RX-8: 2004 to Present
The 2004 RX-8 is both a return to the RX-7's roots and a completely different sort of sports car. "It would be easy to simply think of the RX-8 as the latest version of Mazda's halo car — an heir to the sports car throne left vacant since the last U.S.-spec RX-7 was sold here almost a decade ago," Karl Brauer wrote after Edmunds.com's first encounter with the new RX-8. "While the RX-8 will be all of those things, its redesigned rotary engine, reverse-opening rear doors and room for four adults make it far more."
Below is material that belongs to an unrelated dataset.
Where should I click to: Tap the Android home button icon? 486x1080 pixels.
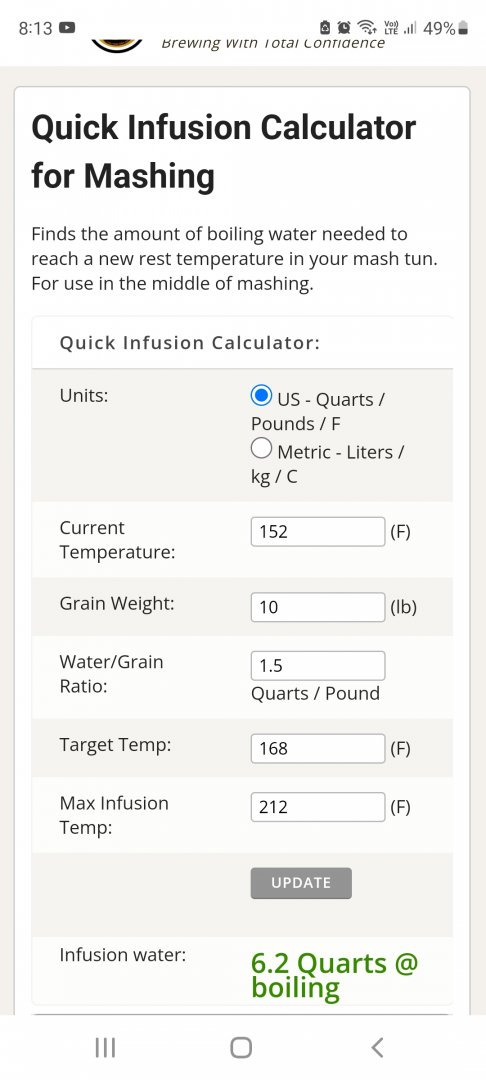click(x=241, y=1048)
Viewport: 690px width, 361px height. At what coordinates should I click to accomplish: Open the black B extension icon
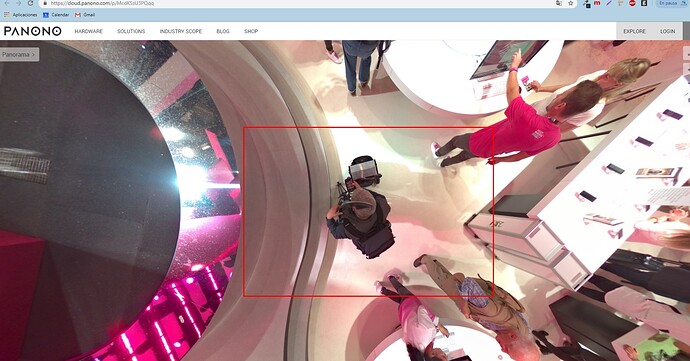(644, 3)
A key element in the RX-8's mix is the newly designed, naturally aspirated "Renesis" version of the good, old 13B rotary. "The most important Renesis change relates to the location of the intake and exhaust ports," Brauer reported. "Because a rotary engine has no valvetrain, the location of these ports is crucial to the engine's performance. In the previous engine, these ports were located on the outer edge of the rotary housing, but in Renesis they are on the side of the rotary chamber. Unlike the previous design, this location allows engineers to completely close the exhaust port before the intake port opens, and vice versa. It also allows them to use 30-percent larger intake ports than before, along with a variable intake system that optimizes air flow." What that all means is that, even without a turbo or any other forced induction scheme, the Renesis 13B in the RX-8 makes a stellar 238 hp at 8,500 rpm when mated to a six-speed manual gearbox and 197 hp at 7,200 rpm when ahead of a four-speed automatic transmission. The redline was now up at a stratospheric 9,000 rpm.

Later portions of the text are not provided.